To complicate matters, often technologies that promise operational efficiency contribute to the strain on energy use. AI adoption in South Africa has reached global parity, with 72% of employees using it several times a week. From predictive analytics to generative tools like ChatGPT, which alone consumes over 500,000 kilowatt-hours daily, AI’s energy footprint is becoming impossible to ignore.
To lower costs, meet sustainability targets and stave off the worst effects of climate change, organisations must reduce energy use, increase reliance on renewable and carbon-free energy sources, find ways of sequestering carbon or capturing it before it escapes into the atmosphere, and figure out how to reuse resources and eliminate waste. In short, a holistic approach is necessary to achieve sustainable AI.
Four strategies for more energy efficient AI
Researchers are currently investigating how resources can be used efficiently, whether AI workloads happen on the cloud, supercomputers or on-premises data centres. Different types of resources can more efficiently run certain workloads than others. If an organisation needs to run certain types of workloads, how should those workflows be broken up? Some workloads may be best suited for the cloud, some may be best suited for a supercomputer or an on-premises data centre.
Analogue accelerators – For decades, digital circuits have been the preferred option. They’re fast, powerful and enable processing enormous amounts of data in record time. But with widespread AI use, those digital circuits have a limitation: they need massive amounts of power to operate. But as the saying goes: what’s old is new again. Analogue circuits are comprised of components like resistors, capacitors and inductors that operate in the analogue domain and are a promising alternative to reduce energy consumption. Instead of using a binary system of zeros and ones, analogue circuits replace binary logic with a range of continuous signals. When constructed with components like memristors that can store data, data movement from memory to the accelerator is reduced which reduces energy consumption.

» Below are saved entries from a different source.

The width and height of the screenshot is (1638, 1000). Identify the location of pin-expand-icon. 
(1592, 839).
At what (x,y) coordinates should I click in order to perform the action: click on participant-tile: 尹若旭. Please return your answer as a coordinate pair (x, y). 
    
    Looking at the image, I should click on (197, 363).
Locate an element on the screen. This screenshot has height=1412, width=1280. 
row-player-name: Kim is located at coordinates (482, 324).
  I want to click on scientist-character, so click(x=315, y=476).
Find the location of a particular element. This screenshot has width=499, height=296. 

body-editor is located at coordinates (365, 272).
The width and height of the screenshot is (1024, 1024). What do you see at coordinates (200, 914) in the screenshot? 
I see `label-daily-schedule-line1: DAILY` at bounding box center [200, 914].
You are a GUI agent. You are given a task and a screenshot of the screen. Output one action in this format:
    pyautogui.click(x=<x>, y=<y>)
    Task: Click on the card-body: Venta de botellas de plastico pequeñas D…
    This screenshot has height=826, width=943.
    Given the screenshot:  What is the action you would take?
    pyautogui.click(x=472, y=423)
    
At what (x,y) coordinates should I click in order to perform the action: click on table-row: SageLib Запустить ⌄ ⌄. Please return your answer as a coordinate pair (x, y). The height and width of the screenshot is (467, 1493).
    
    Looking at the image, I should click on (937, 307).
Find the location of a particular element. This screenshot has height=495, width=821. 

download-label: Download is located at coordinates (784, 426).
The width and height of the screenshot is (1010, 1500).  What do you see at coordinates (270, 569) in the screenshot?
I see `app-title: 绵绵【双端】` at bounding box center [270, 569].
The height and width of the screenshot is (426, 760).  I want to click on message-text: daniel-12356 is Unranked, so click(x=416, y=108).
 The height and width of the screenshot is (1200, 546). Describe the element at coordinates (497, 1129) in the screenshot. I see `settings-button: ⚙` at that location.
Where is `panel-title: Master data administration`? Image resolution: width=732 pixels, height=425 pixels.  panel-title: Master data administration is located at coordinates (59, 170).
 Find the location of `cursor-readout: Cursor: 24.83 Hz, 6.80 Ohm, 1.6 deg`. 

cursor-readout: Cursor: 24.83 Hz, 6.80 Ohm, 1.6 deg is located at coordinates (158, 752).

Special-purpose accelerators that target specific workloads are generally more efficient than general purpose ones. This different approach achieves the same goal, but it can yield significant improvement in energy consumption at the chip level.
Digital twins – A virtual representation of a physical system, like a cloud, supercomputer or on-premises data centre. This virtual representation stays up-to-date and can be used for real-time optimisation of the physical system. Digital twins are generally classified according to how they interact with the physical system. The most elemental form of a digital twin is a simulation of the physical system, an example is a simulation of the cooling infrastructure in a data centre used in the design of layout of the facility. These types of “twins” have been used for decades in engineering. If the simulation exchanges data with the physical system to remain current, for example by sensing the power consumption of the physical components in a data centre and updating the model accordingly, it can evolve with the physical system and can be used to, among other things, maintain the operational efficiency of the system.
Geo-distributed workloads – Energy and water availability vary and are hyperlocal. Using optimisation algorithms, it’s possible to examine the variation in carbon intensity, water availability and energy cost in certain areas. That data can then be used to determine the best location to run a workload, like generative AI, to optimise resource usage hyperlocally and create significant savings in power and water consumption while reducing costs.
Leveraging waste heat – 100% of electrical energy that goes into a data centre ultimately gets converted to heat, which must be cooled and transferred. Data centres have traditionally used air cooling, but it is less efficient and more expensive than direct liquid cooling (DLC), which has grown in favour in the age of AI. DLC is a cooling method where liquid is pumped directly into a server to absorb heat emitted by all the systems components including processors, GPUs and memory and then sent to a heat exchange system outside a data centre. It cools more efficiently, since water has four times more heat capacity than air. Liquid is also easier to contain and transport while minimising heat loss more efficiently, improving waste heat utilisation. Capturing waste heat is important because it can be used for other purposes, such as warming greenhouses to create the ideal conditions for growing tomatoes or heating buildings.
As AI grows in popularity, it’s opening vast opportunities to increase creativity, unearth new applications and improve productivity across industries. But AI’s popularity is also requiring more energy to acquire and train the models that will change the way we all work and live. Minimising the impacts of this energy use will be crucial for South African organisations as they navigate the AI era.